Today, within the ranks of the intelligence community, there is concern that, in the face of the political uproar growing out of the Snowden disclosures, Obama might be backing away from the NSA after initially supporting the agency. “The White House may be looking to escape responsibility,” the former official said, adding that recently not enough public support has been given to Director of National Intelligence James Clapper and NSA Director Gen. Keith Alexander, who are out front defending the programs.
There are other recommendations and statements put forward by the president’s review board that run contrary to past and present operations.
For example, the panel said a collection effort should not be initiated “if a foreign government’s likely negative reaction” to it being revealed “would outweigh the value of the information likely to be obtained.” That’s a judgment call that every CIA officer, from junior to senior, routinely makes.
Like the previously mentioned Front-Page Rule, former intelligence officials shake their head over the idea that worry about exposure has become so great that the panel is proposing establishment of a Sensitive Activities Office within the Office of Director of National Intelligence to “review collection activities for ‘sensitive’ activities on an ongoing basis.”
Underlying this idea is that intelligence-collection managers “might not always be aware that what they are doing or planning might fall into a category that makes it sensitive in the eyes of policymakers,” such as head-of-state meetings or negotiations.
Both policymakers and intelligence-collection managers would be included, but the office staff would also have nonsecurity representatives from the commercial side of government — reflecting, I assume, concerns voiced by Internet and telecommunication companies to the current NSA disclosures.
The president’s review board writes that “if we are too aggressive in our surveillance policies under section 702 (a program that permits collection of intelligence from foreign targets associated with terrorists), we might trigger serious economic repercussions for American businesses.”
The disclosure that the NSA has targeted the cellphone of German Chancellor Angela Merkel and other national leaders has the president’s board recommending more caution in undertaking such efforts, but it argues that it be undertaken “with great care.”
The panel notes that “the president’s own communications are a collection target for many nations, friendly and otherwise,” but it does not go further. Remember the stories last month about the president taking a tent with him when he travels abroad for use, even inside hotel suites, so that electronic barriers are set up to prevent his conversations, even those encrypted, from being intercepted?

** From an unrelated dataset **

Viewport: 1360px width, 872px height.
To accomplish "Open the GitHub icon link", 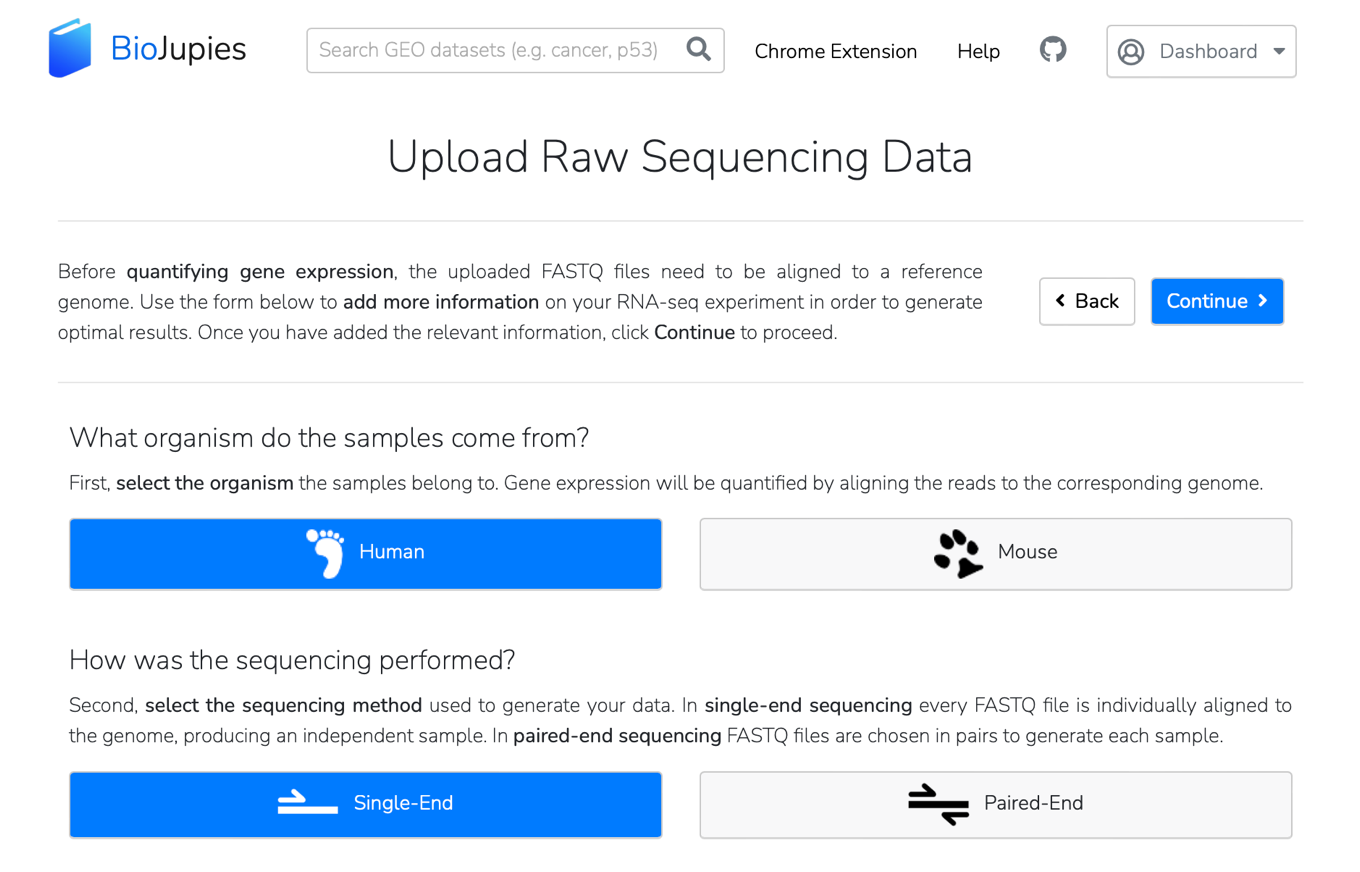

One matter missing in the debate over the NSA’s activities is what other countries are doing in this field — listening to what American officials are saying or writing, not just abroad but here in the United States. Most every American embassy abroad has a sealed room, so that secret conversations cannot be overheard. One reason the Russian Embassy compound is on one of Washington’s highest points is so its communications-interception facilities can target government buildings in the area.
What would we be writing and reading about if a Chinese Snowden, or Russian, French or Israeli Snowden, leaked thousands of documents about those countries’ intercept collections activities? I’m waiting, and it could very well happen.
Meanwhile, as another former senior official put it: “We are heading into the perfect storm. … The administration seems unlikely to stand up to foreign disapproval. Congress will demand ‘rules.’ And the Republicans and Democrats will do whatever seems most expedient politically.”
Walter Pincus is a national security journalist for The Washington Post.